Three UTC graduates are in the running for TVA’s 2019 Engineer of the Year. Nick McClung, Marjorie Parsons and Tamatha Womack are among six TVA employees selected as Engineers of the Year. One of those six will be named as the Ike Zeringue Engineer of the Year, the highest engineering honor at the company. The winner will be announced on Feb. 14.
“For over 85 years, TVA employees have been committed to improving life in the TennesseeValley and those being recognized as engineers of the year exemplify the values and competencies and commitment to that mission. The future of TVA and its mission to serve the people of the valley is bright with employees like these,” said Steve Douglas, vice president of nuclear engineering at TVA.
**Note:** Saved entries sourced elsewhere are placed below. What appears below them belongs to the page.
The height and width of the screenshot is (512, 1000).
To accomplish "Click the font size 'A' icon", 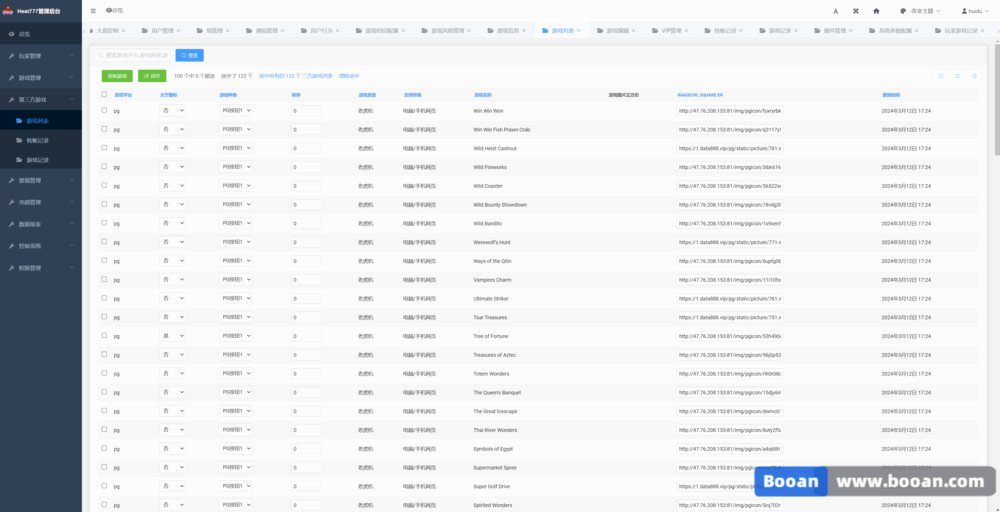I will [x=835, y=11].
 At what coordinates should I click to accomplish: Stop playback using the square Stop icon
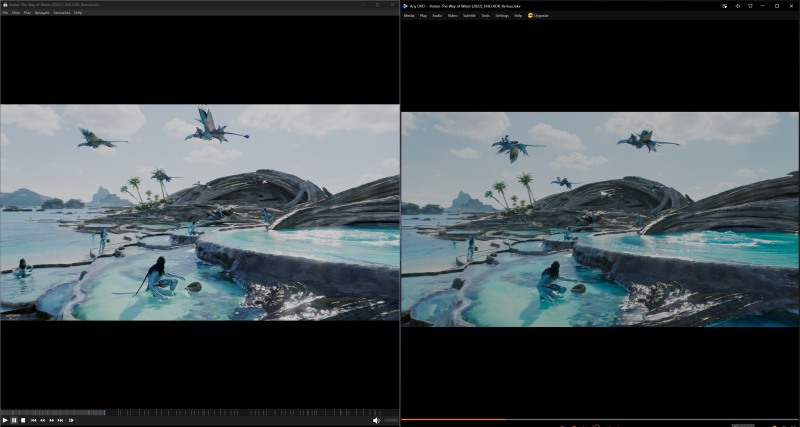[22, 421]
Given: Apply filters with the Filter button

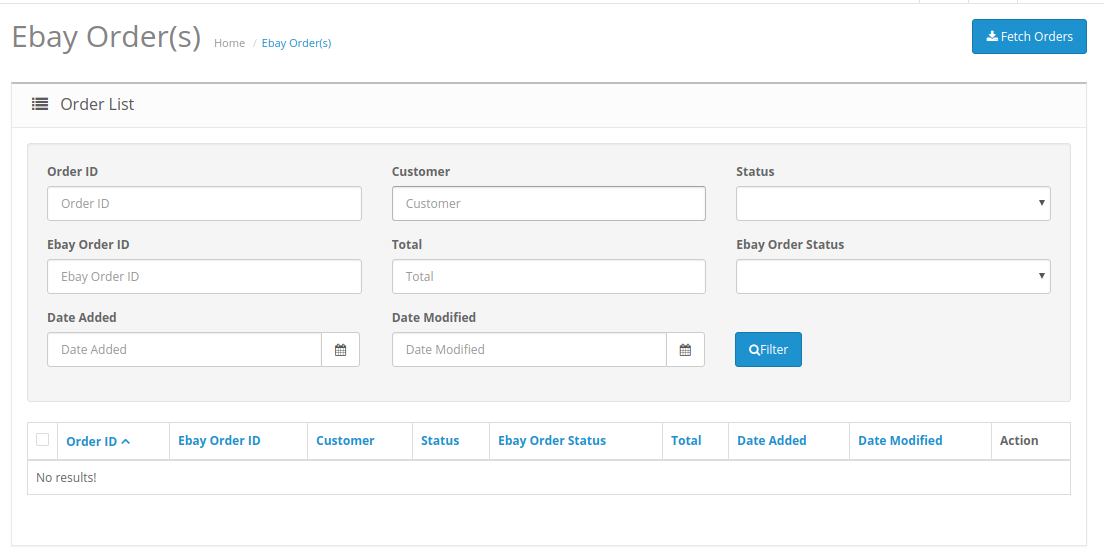Looking at the screenshot, I should tap(768, 350).
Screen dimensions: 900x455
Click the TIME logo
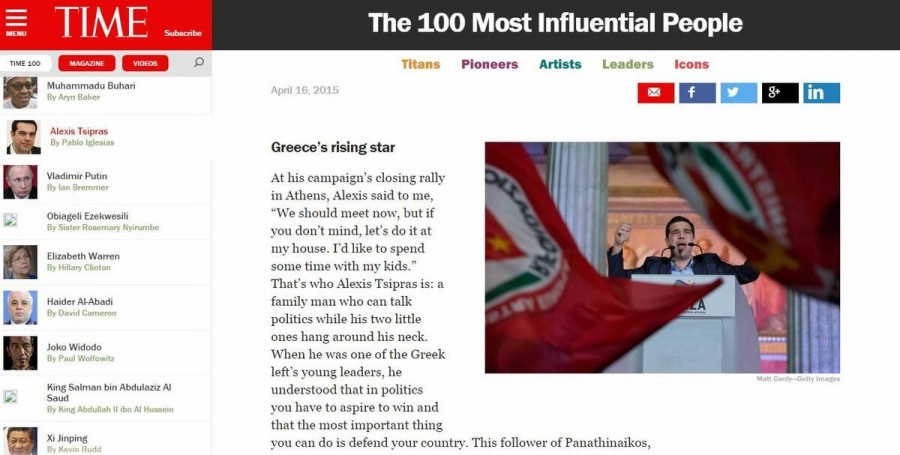click(x=101, y=23)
Marjorie Parsons, a 1998 UTC graduate in electrical engineering, is senior program manager and North American Electric Reliability Corp. planning coordinator for transmission and power supply. She helps ensure that TVA’s transmission system is planned in compliance with regulations and also reliable in operation of the electric grid. To improve major catastrophic event response, also is directly involved with the development and implementation of an exercise that tests TVA’s response to a simulated earthquake that affects the power system. She has won three awards from the Southeastern Electric Reliability Council, a nonprofit that concentrates on maintaining reliability and efficiency in power systems across all or parts of 16 Central and Southeastern states.
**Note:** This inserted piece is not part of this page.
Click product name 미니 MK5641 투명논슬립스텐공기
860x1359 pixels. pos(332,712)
Tamatha Womack, who earned a bachelor’s degree in engineering in 1998 and a master’s degree in electrical and electronics engineering in 2008 from UTC, is program manager in electrical power system analysis nuclear, where she led research, testing and creation of a newly discovered method of dealing with “open phase events” in nuclear power plants which caused motors required for safe shutdown to function improperly. A solution was found through Womack’s work, exceeding protection capabilities beyond the initial open phase event and saving tens of millions of dollars.
Nick McClung, a 2007 UTC graduate in civil engineering, is manager of risk and quality assurance generation construction at TVA, a job that focuses on the storage of coal ash, produced by the burning of coal in coal-fired power plants. He implemented a program that monitors in real time the stability of coal ash facilities, both those in operation and closed. The program was described as “world class” in a Dam Safety Periodic External Programmatic Review. He now teaches others about “intelligent compaction,” which saves air space while ensuring the landfill that stores coal ash is safe from potential stability issues. The technique saves about $1 million a year in maintenance costs and $150 million in future landfill costs.